Ce type d’entente, conclu principalement avec de grandes bibliothèques américaines, est l’une des deux sources d’approvisionnement en livres de Google. La seconde est le programme partenaires, par laquelle l’entreprise invite les éditeurs et les auteurs à déposer leurs œuvres littéraires sur son site. Ce service est gratuit, et celui qui dépose ses documents peut choisir l’étendue des informations qu’il rend accessibles. Il peut s’agir des données bibliographiques, d’extraits du texte ou même de l’intégralité de l'oeuvre.

Un modèle d’affaires axé sur des contenus

Les moyens d'approvisionnement de Google Books, qui reposent en grande partie sur la numérisation de livres provenant des bibliothèques, a vite fait l’objet de poursuites judiciaires pour violation du droit d’auteur.
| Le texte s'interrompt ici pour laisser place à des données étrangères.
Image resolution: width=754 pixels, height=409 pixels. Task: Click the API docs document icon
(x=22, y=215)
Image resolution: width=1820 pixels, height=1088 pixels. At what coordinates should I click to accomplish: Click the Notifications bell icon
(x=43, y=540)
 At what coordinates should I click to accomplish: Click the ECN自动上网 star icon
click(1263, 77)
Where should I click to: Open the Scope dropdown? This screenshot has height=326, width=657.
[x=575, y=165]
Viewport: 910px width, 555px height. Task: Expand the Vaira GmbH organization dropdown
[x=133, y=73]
C’est que plusieurs de ces livres n’appartiennent pas au domaine public. Le nombre de ces livres numérisés sans autorisation est estimé à 7 millions en 2009. À ce jour, la majorité de ces actions judiciaires ont débouché sur des ententes entre Google et les ayants droit. En France notamment, les éditeurs ont conclus un accord-cadre en 2012 avec Google sur la numérisation des livres épuisés. Celui-ci prévoit que Google doit obtenir au préalable l’autorisation des éditeurs pour numériser des livres épuisés sur lesquels ils ont des droits. Dans le cas des livres déjà numérisés, les éditeurs peuvent demander à Google de retirer ceux-ci de sa base de données. Un accord similaire a été signé aux États-Unis avec l’Association of American Publishers en octobre 2012 et prévoit que les éditeurs choisissant de ne pas retirer leurs oeuvres recevront une copie numérique de celles-ci.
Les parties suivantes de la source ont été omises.